# Solved! Does Basement Space Count as Part of a Home’s Square Footage?

Including your basement's square footage when calculating your home's size can help home sellers—and potentially stick a homeowner with a larger tax bill. Here's what to know about walkout basements, finished basements, and other below-grade spaces.

## Q: I’m trying to decide if the cost of finishing my basement is really worth it. I know it will add some additional living space while I still own the home, but I’m curious whether it will increase the gross living area and marketable square footage of the house if I sell it. When it comes to determining a home’s size, s a finished basement counted in square footage?

A: “Does a basement count in square footage?” is a question that many homeowners and future homeowners ask. Given that a home’s square footage affects the appraisal and financing of a property, it’s important for home buyers and sellers to get clarity on this issue.

It may seem logical to assume that a basement would count toward a home’s gross living area and square footage, especially if it is a finished basement that increases the usable living space.

The truth is that basements are rarely included in the calculations for the gross living area of a home, though there are a few exceptions to this rule. Read on for a more complete answer to the question, “is the basement counted in square footage?”

### Only above-grade spaces count toward a home’s total square footage.

What counts in a home’s square footage usually depends on what spaces are above ground level. For example, Fannie Mae has strict regulations regarding which areas in a home can count towards the gross living area, or official square footage. Only above-grade portions of the home that are fully finished are included in the calculation.

Additionally, even if a portion of a finished basement is below grade, it will not be factored into the gross living area calculation. The entire level must be above grade in order for that space to factor in to the official square footage. This almost always means that if any portion of the basement is below grade, the entire level will typically be excluded from the calculation of the home’s square footage.

### In most cases, even finished basements with egress windows are not calculated as part of a home’s square footage.

Does a finished basement count as square footage? Even if you’ve followed all the local regulations and rules for finished basements and have egress windows in the space, it is unlikely to count toward your home’s total square footage. When determining whether a basement can be added included in the calculation, the quality of the finishes is not as important as whether or not the space is below grade.

However, keep in mind that while a finished basement may not officially count towards the square footage of your home, there are still laws requiring egress windows and/or escape routes for below-grade living spaces. Check your local codes and permitting offices to learn more about the specific regulations in your area.

### Some states may count above-grade portions of a walkout basement as part of a home’s total square footage.

Does a walkout basement count as part of a home’s official square footage? A walkout basement is one with a legal ingress or egress, or a door leading directly outside.

Some states will factor in the area of a walkout basement when calculating the home’s official size. This isn’t true in all states, so it is best to consult with local regulations or a real estate agent to determine how a walkout basement is perceived in your area. Typically, only the above-ground portions of the level will be factored into the home’s square footage.
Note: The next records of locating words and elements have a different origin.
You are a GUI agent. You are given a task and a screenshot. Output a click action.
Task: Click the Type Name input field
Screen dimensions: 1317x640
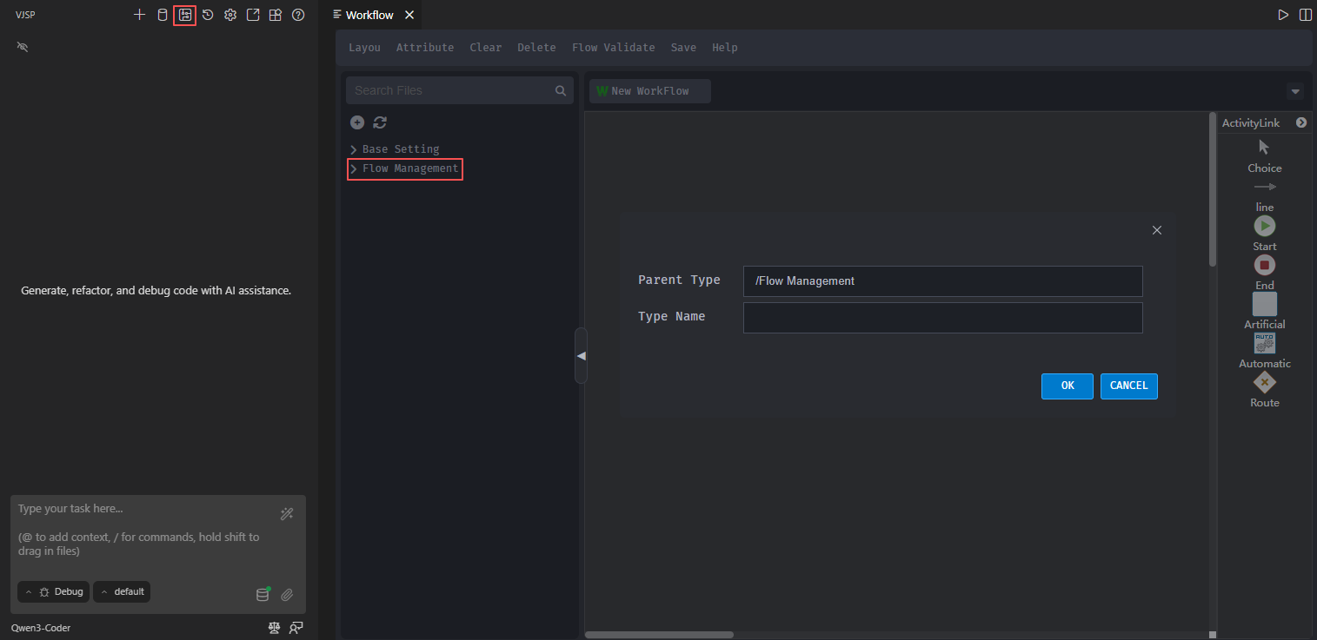942,318
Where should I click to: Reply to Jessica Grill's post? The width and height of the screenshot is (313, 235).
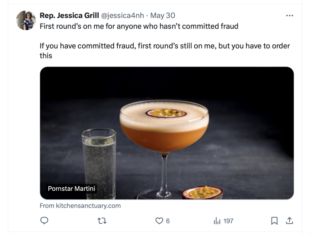(x=44, y=221)
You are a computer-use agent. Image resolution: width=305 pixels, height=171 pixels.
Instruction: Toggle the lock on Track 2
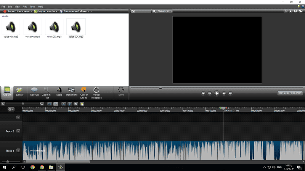pos(18,131)
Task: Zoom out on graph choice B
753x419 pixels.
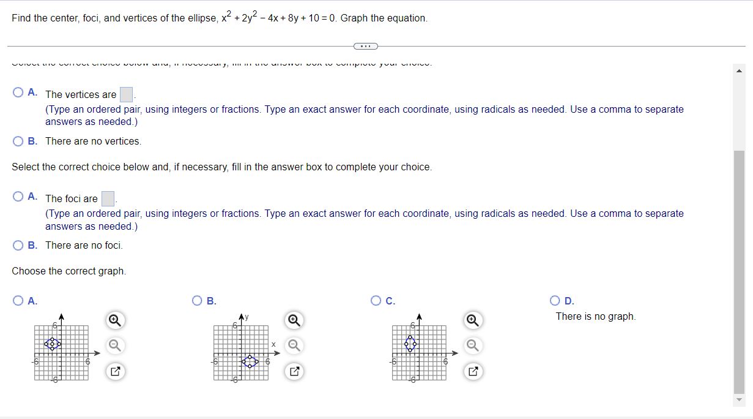Action: point(293,345)
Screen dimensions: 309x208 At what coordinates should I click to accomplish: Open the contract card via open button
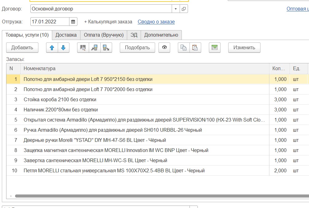(x=184, y=9)
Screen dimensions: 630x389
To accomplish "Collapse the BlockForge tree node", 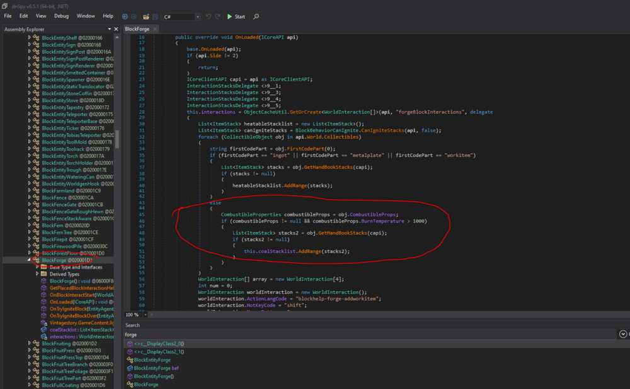I will click(x=29, y=260).
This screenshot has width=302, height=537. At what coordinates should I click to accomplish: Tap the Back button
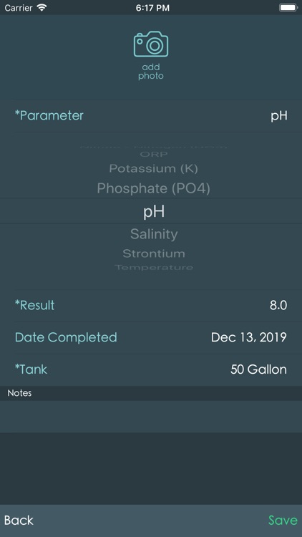point(19,521)
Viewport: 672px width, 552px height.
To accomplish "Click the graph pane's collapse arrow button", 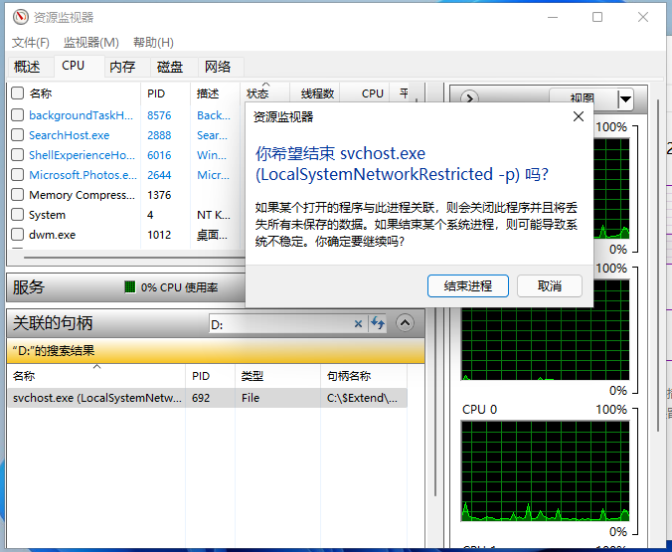I will pyautogui.click(x=469, y=98).
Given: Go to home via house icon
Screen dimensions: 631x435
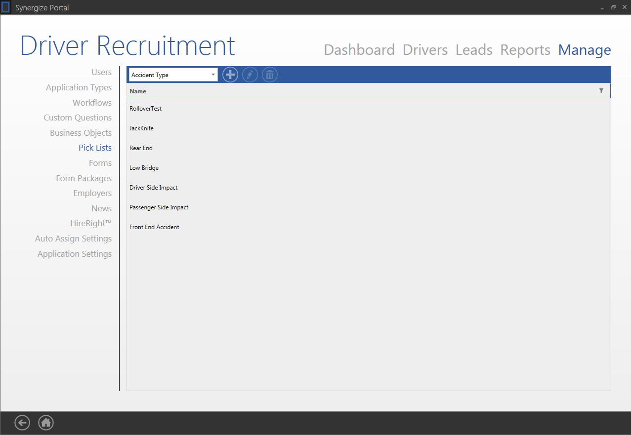Looking at the screenshot, I should 46,423.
### Unfinished and unconditioned basements do not contribute square footage.

Does an unfinished basement count in square footage? An unfinished basement is not included in a home’s square footage. In fact, in the few cases where a basement counts toward a home’s gross living area (such as some walkout basements), the finishes must match the standards and quality used in the rest of the house. This means that you have to finish the basement walls and floors, and they can’t appear significantly different or more dated than the finishes on the other levels of the home.

Furthermore, a basement must be conditioned to be included in the square footage of a home. This means that a comparable heating and cooling system that’s used in the rest of the house must be used in the basement as well. Space heaters to warm up the basement or other portable heating or cooling solutions will not count for this requirement.

### Even if it is not calculated as part of a home’s square footage, a finished basement can still add value at resale.

There are many benefits to finishing a basement. Even though the answer to “does a basement count as square footage?” is usually no, the extra livable space will still help make your home more appealing to potential buyers. Unlike commercial real estate that is strictly valued on square footage, a finished basement that doesn’t add to the total gross living area can still increase the value of your home.

When listing your home for sale, there are ways for you to draw attention to the work you have had done in your basement without including its area in the home’s legal square footage. You might, for example, highlight the size of the space and ways future owners might use it—maybe it’s the perfect size for a movie room, home office, or play room. If you’ve had any “invisible” work done, such as adding a sump pump or waterproofing the basement walls, make sure to emphasize those features in the listing. Finally, don’t forget to include photographs that showcase your lower-level space—you want potential buyers to envision themselves enjoying it.